Mr Fletcher: I think I’ve made the comments that I wanted to make. 

Senator ROBERTS: With due respect, Chair, I talked about what it would cost, what they were prepared to do to enforce this—  

CHAIR: And I didn’t rule that out of order.  

Senator ROBERTS: and then I asked what they would do to enforce such an edict. That’s the question I want answered now.  

CHAIR: There was a lot of preamble, which, to me, bordered very much on matters of opinions, Senator Roberts. I haven’t ruled you out of order, but I’m asking you to keep your comments to the operations and expenditure of AHPRA and give Mr Fletcher some flexibility in the way that he answers that, given where I believe it sits on the spectrum of opinion and operations and expenditure. Senator, you have one more question, then it’s time to rotate the call.  
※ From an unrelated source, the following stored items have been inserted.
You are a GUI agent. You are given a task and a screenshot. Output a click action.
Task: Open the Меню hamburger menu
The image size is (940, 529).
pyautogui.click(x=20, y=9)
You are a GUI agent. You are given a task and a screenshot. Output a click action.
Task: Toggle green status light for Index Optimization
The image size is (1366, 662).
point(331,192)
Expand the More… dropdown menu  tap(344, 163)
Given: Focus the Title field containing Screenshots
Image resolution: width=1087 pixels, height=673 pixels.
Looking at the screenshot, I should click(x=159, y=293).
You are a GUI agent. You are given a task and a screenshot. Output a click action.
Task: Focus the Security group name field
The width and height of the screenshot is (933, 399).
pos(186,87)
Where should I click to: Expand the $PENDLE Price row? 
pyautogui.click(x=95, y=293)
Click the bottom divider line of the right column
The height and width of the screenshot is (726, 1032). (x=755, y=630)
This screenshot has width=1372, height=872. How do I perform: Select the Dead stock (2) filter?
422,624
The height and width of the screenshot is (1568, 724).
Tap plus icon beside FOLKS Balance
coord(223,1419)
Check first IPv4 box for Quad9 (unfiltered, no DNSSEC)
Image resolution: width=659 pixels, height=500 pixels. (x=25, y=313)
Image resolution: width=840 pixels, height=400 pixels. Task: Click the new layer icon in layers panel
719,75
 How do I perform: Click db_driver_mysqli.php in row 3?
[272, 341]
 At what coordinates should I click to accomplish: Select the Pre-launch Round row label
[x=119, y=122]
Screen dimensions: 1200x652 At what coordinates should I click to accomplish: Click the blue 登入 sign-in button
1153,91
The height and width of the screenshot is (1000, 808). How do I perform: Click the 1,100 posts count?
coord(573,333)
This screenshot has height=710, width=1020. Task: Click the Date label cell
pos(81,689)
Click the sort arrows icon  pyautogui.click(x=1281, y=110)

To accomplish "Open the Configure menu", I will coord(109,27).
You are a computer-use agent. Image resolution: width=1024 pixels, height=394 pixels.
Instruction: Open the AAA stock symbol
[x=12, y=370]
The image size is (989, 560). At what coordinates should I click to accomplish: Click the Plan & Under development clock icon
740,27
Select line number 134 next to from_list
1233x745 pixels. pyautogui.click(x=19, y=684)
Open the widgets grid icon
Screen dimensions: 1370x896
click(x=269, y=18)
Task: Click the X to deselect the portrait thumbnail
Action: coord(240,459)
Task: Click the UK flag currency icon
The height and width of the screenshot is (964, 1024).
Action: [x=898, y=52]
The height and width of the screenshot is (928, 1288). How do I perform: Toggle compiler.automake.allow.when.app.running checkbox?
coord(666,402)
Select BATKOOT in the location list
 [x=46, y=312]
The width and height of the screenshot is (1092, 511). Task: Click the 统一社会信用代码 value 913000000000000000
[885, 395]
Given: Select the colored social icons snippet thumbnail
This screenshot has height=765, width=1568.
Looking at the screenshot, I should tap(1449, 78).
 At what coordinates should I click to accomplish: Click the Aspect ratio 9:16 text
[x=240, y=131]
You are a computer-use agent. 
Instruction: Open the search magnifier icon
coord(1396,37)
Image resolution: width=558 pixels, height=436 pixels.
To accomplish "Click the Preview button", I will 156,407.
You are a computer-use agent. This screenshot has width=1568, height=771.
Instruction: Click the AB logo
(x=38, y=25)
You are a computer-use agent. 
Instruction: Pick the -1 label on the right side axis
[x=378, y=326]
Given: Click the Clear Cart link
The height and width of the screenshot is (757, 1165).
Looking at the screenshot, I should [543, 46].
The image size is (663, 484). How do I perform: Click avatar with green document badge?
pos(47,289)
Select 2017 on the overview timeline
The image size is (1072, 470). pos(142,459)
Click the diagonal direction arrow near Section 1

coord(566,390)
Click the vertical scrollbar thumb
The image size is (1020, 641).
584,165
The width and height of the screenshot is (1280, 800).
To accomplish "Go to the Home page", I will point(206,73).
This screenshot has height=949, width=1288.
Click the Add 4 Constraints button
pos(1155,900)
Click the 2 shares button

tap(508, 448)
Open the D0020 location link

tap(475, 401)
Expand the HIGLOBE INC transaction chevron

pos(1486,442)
Senator ROBERTS: Will this direction extend to 750,000 health practitioners and allied health professionals in Australia?  

Mr Fletcher: The commitment to the elimination of racism and cultural safety for Aboriginal and Torres Strait Islander people is in our legislation and applies to all of the regulated health professionals.  

Senator ROBERTS: Will this directive extend to the 750,000 health practitioners?  

Mr Fletcher: Senator, I think you’re referring to a strategy rather than a directive, and the strategy is looking at all of the regulated health professions in Australia.  

CHAIR: Thank you, Senator Roberts—  

Senator ROBERTS: It says health practitioners must—  

CHAIR: I will be passing the call now, Senator Roberts, to the opposition. I’m just confirming that’s Senator Rennick. Just before you do—yes, Minister?  

Senator McCarthy: Chair, if I may, in terms of some of the commentary by Senator Roberts, I would like to point out that within Closing the Gap, the concerns around cultural safety for health practitioners, certainly First Nations health practitioners, is a very real issue. I commend Mr Fletcher and AHPRA for the work that they’re doing in this space to support them.